INPUT:
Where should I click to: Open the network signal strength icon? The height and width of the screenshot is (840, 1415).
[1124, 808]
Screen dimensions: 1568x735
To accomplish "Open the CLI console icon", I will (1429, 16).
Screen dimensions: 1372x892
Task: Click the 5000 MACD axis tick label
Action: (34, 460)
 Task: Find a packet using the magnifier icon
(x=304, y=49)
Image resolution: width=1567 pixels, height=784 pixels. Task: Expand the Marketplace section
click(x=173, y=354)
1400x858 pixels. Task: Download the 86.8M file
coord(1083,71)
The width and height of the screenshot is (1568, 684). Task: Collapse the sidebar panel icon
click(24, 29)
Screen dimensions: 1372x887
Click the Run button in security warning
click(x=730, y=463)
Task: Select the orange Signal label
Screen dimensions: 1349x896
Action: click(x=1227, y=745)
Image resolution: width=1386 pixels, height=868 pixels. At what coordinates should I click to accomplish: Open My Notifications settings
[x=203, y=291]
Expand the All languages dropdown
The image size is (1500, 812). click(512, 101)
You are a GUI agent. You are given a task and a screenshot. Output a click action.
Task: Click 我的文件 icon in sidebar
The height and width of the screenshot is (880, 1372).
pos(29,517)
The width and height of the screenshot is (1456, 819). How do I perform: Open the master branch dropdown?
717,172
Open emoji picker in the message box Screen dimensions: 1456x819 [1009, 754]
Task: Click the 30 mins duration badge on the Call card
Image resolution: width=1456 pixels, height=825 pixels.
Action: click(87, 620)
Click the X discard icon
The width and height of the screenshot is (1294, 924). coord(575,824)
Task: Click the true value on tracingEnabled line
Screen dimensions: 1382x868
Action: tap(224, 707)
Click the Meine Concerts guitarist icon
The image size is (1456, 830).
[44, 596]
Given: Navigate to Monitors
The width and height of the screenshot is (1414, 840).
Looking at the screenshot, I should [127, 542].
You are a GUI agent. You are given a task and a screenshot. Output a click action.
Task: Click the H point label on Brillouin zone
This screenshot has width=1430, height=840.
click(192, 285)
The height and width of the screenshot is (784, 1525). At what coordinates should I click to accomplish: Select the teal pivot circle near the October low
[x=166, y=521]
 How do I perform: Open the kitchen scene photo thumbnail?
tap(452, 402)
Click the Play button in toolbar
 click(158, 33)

WORK REQUIRED:
Write out the data above once more, exactly as it reads.

OUTPUT OF THE TASK:
Where should I click to: Open the network signal strength icon? The height and width of the screenshot is (840, 1415).
[1124, 808]
Screen dimensions: 1568x735
To accomplish "Open the CLI console icon", I will (1429, 16).
Screen dimensions: 1372x892
Task: Click the 5000 MACD axis tick label
Action: (34, 460)
 Task: Find a packet using the magnifier icon
(x=304, y=49)
Image resolution: width=1567 pixels, height=784 pixels. Task: Expand the Marketplace section
click(x=173, y=354)
1400x858 pixels. Task: Download the 86.8M file
coord(1083,71)
The width and height of the screenshot is (1568, 684). Task: Collapse the sidebar panel icon
click(24, 29)
Screen dimensions: 1372x887
Click the Run button in security warning
click(x=730, y=463)
Task: Select the orange Signal label
Screen dimensions: 1349x896
Action: click(x=1227, y=745)
Image resolution: width=1386 pixels, height=868 pixels. At what coordinates should I click to accomplish: Open My Notifications settings
[x=203, y=291]
Expand the All languages dropdown
The image size is (1500, 812). click(512, 101)
You are a GUI agent. You are given a task and a screenshot. Output a click action.
Task: Click 我的文件 icon in sidebar
The height and width of the screenshot is (880, 1372).
pos(29,517)
The width and height of the screenshot is (1456, 819). How do I perform: Open the master branch dropdown?
717,172
Open emoji picker in the message box Screen dimensions: 1456x819 [1009, 754]
Task: Click the 30 mins duration badge on the Call card
Image resolution: width=1456 pixels, height=825 pixels.
Action: click(87, 620)
Click the X discard icon
The width and height of the screenshot is (1294, 924). coord(575,824)
Task: Click the true value on tracingEnabled line
Screen dimensions: 1382x868
Action: tap(224, 707)
Click the Meine Concerts guitarist icon
The image size is (1456, 830).
[44, 596]
Given: Navigate to Monitors
The width and height of the screenshot is (1414, 840).
Looking at the screenshot, I should [127, 542].
You are a GUI agent. You are given a task and a screenshot. Output a click action.
Task: Click the H point label on Brillouin zone
This screenshot has width=1430, height=840.
click(192, 285)
The height and width of the screenshot is (784, 1525). At what coordinates should I click to accomplish: Select the teal pivot circle near the October low
[x=166, y=521]
 How do I perform: Open the kitchen scene photo thumbnail?
tap(452, 402)
Click the Play button in toolbar
 click(158, 33)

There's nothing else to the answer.